In an emergency room or hospital setting, appropriate evaluation and treatment for an asplenic febrile patient should include a complete blood count with differential, blood culture with Gram stain, arterial blood gas analysis, chest x-ray, and consideration for lumbar puncture with CSF studies. None of these evaluations should delay the initiation of appropriate broad-spectrum intravenous antibiotics. The Surviving Sepsis Campaign guidelines state that antibiotics should be administered to a patient suspected of sepsis within 1 hour of presentation. A delay in starting antibiotics for any reason is associated with a poor outcome.

===Vaccinations===
It is suggested that splenectomized persons receive the following vaccinations, and ideally before planned splenectomy surgery:
- Pneumococcal polysaccharide vaccine (not before 2 years of age). Children may first need one or more boosters of pneumococcal conjugate vaccine if they did not complete the full childhood series.
- Haemophilus influenzae type b vaccine, especially if not received in childhood. For adults who have not been previously vaccinated, two doses given two months apart was advised in the new 2006 UK vaccination guidelines (in the UK may be given as a combined Hib/MenC vaccine).
- Meningococcal conjugate vaccine, especially if not received in adolescence. Previously vaccinated adults require a single booster, and non-immunised adults are advised, in the UK, since 2006, to have two doses given two months apart. Children too young for the conjugate vaccine should receive meningococcal polysaccharide vaccine in the interim.
- Influenza vaccine, every winter, to help prevent getting secondary bacterial infection.

===Travel measures===
In addition to the normal immunizations advised for the countries to be visited, Group A meningococcus should be included if visiting countries of particular risk (e.g. sub-saharan Africa). The non-conjugated Meningitis A and C vaccines usually used for this purpose give only 3 years coverage and provide less-effective long-term cover for Meningitis C than the conjugated form already mentioned.
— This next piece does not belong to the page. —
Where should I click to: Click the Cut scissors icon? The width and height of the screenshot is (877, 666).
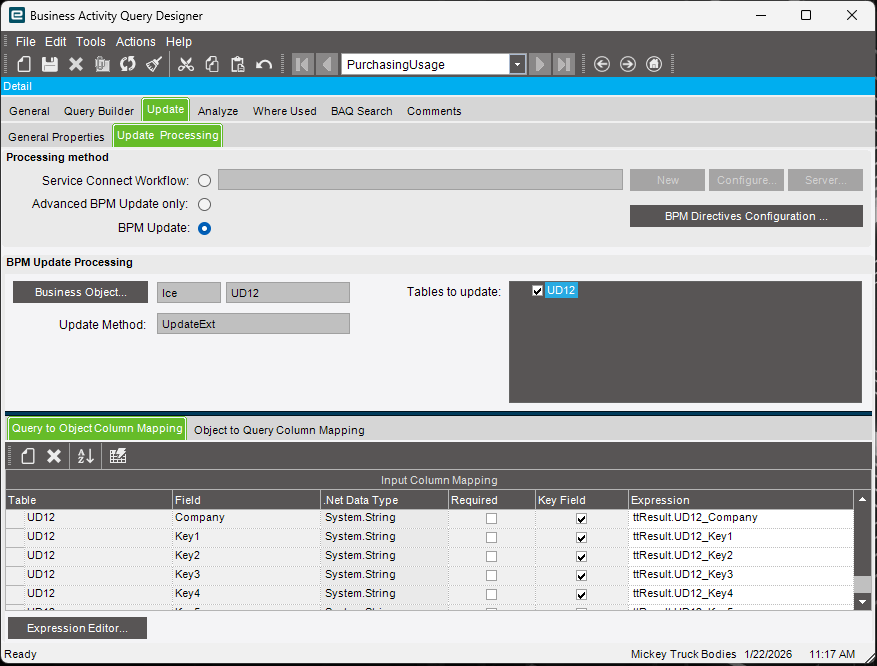[x=186, y=64]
Those lacking a functional spleen are at higher risk of contracting malaria, and succumbing to its effects. Travel to malarial areas carries greater risks and is best avoided. Travellers should take the most appropriate anti-malarial prophylaxis medication and be extra vigilant over measures to prevent mosquito bites.
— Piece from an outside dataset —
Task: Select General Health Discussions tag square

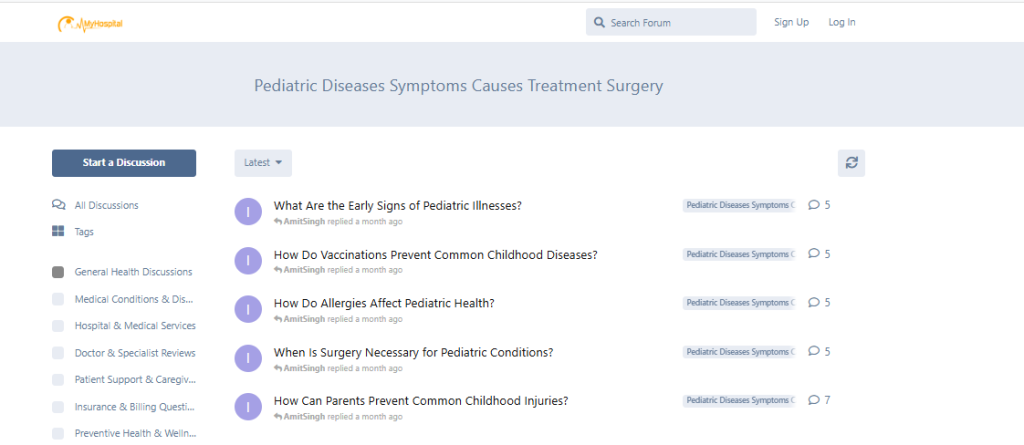Action: [x=58, y=272]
The pneumococcal vaccines may not cover some other strains of Pneumococcal bacteria present in other countries. Likewise, their antibiotic resistance may vary, requiring a different standby antibiotic.

===Additional measures===
- Surgical and dental procedures - Antibiotic prophylaxis may be required before certain surgical or dental procedures.
- Animal bites - adequate antibiotic cover is required after even minor dog or other animal bites. Asplenic patients are particularly susceptible to infection by Capnocytophaga canimorsus and should receive a five-day course of amoxicillin/clavulanate (erythromycin in patients allergic to penicillin).
- Tick bites - Babesiosis is a rare tickborne infection. Patients should check themselves or have themselves inspected for tick bites if they are in an at-risk situation. Presentation with fever, fatigue, and haemolytic anaemia requires diagnostic confirmation by identifying the parasites within red blood cells on blood film and by specific serology. Quinine (with or without clindamycin) is usually an effective treatment.
- Alert warning - People without a working spleen can carry a card, or wear a special bracelet or necklace which says that they do not have a working spleen. This would alert a healthcare professional to take rapid action if they become seriously ill and cannot notify them of their condition.